Reputations used to take years, if not decades, to build. Now, they can be won and lost in seconds as Toyota, Eurostar and countless other companies have recently found to their cost. 

The last few weeks have proved that social media is a hard-news gossip zone. Twitter, in particular, works at its best when tweets contain a fresh fact, an exciting news update. The issues that trend strongly are those that Twitter followers want to retweet because they're so newsy.

The ash cloud is a strong example. It was an event that affected millions of travellers, and businesses, globally. The path of the cloud was changing rapidly and channels such as Twitter were ideal for updating travellers quickly about the latest schedules and plans of airlines, airports, car hire firms, ferry and train operators. Yet, many in the travel industry didn't use Twitter effectively at all. They couldn't respond quickly enough, or didn't have the right agency structure in place to advise them.

The ash cloud crisis proved that digital agencies can't do social media. Many of them are employed to build and maintain social media channels for companies yet, because digital agencies generally don't employ former journalists, they don't have a clue how to react to major news events. Crisis PR agencies generally do.

Social media is rapid. Twitter indexes every 45 seconds whereas Google takes at least an hour.

Secondly, it's viral. Advertising content rarely jumps across media because it has to be paid for. That's why above-the-line spend is so exposed to social media's lightning charge.

As it is viral, social media is also highly credible. No amount of advertising or content from Toyota could save the brand from horrendous stories of families suffering from brakes being jammed because the stories on social media are source-based. Crowd-sourced content is third-party and therefore more believable.

Social media is international. It therefore emerges 24 hours a day, seven days a week. Every corner of the globe feeds into social media.

Finally, social media is structurally and culturally different. It is designed for the news-alert professional. Digital marketing agencies are relaxed places where people listen to iPods and brainstorm. They interact with their clients on a project basis, not every day.
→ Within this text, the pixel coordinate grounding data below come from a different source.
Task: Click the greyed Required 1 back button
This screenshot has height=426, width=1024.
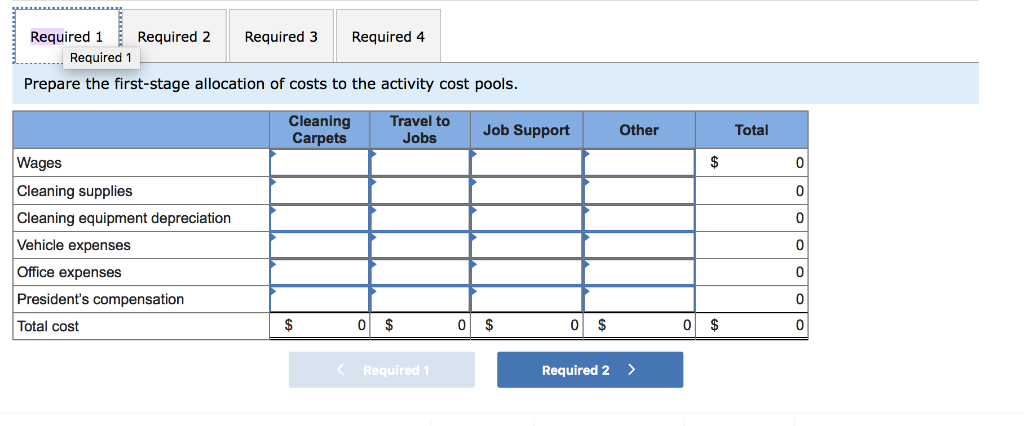Action: click(x=381, y=370)
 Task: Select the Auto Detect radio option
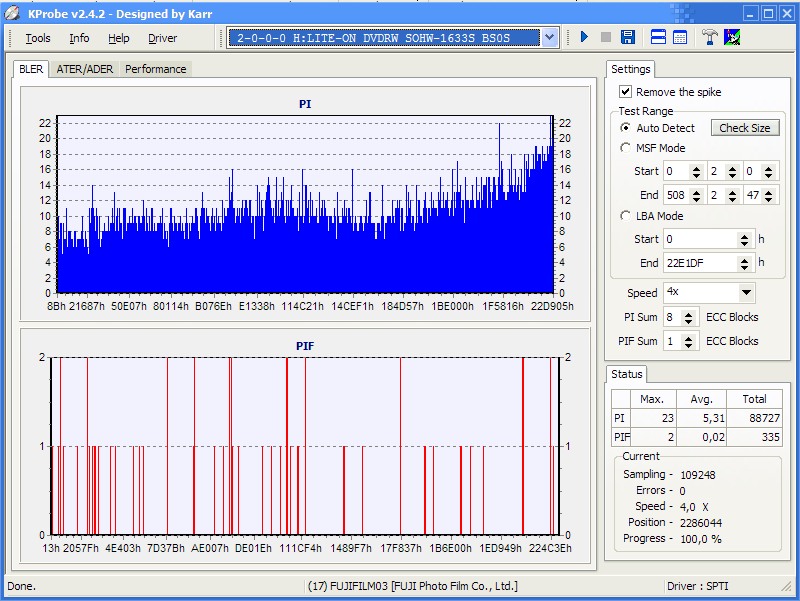[626, 128]
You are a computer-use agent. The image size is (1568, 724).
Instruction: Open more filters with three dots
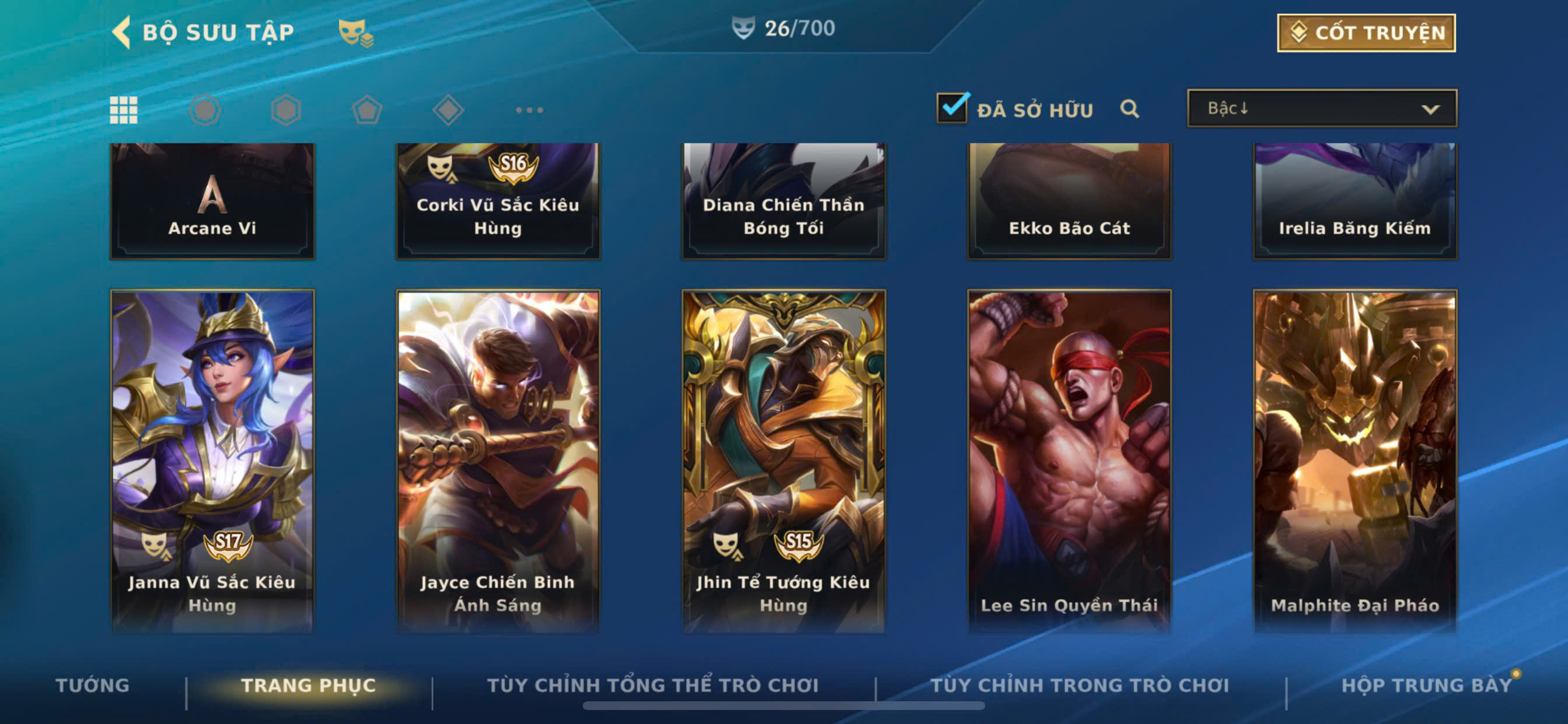(529, 110)
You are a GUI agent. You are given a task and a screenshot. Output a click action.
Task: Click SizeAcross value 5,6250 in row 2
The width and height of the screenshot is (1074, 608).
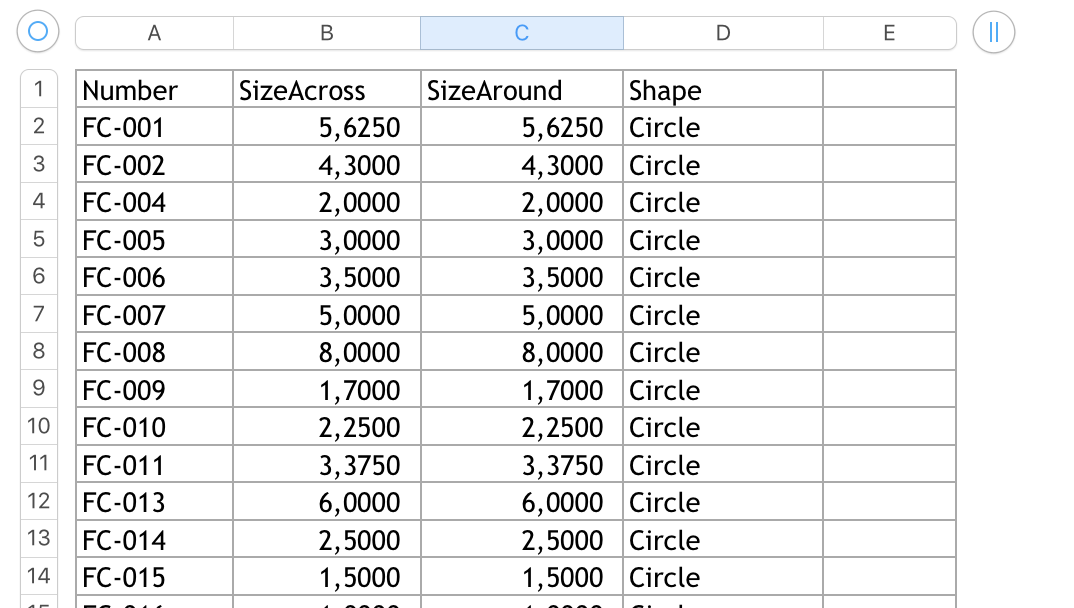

They have little experience of a crisis because they've never worked in that environment.

A good crisis agency, who shines at social media and employs journalists, has the ability to deploy "go" teams to any part of the world in hours. Digital agencies wouldn't know where their passports are.

Companies which ignore social media are placing their entire brand equity at risk. At the very least, social media is brand equity insurance. Many organisations' budgets, plans and, importantly, shareholder dividends, have been blown away because of a lack of understanding of the power of these channels. Boards can only ignore this at their peril. When they wake up, they need to choose a PR agency that knows how to handle a crisis, not a digital marketing agency that thinks tweets are just about sales messages. Don't let anyone tell you otherwise.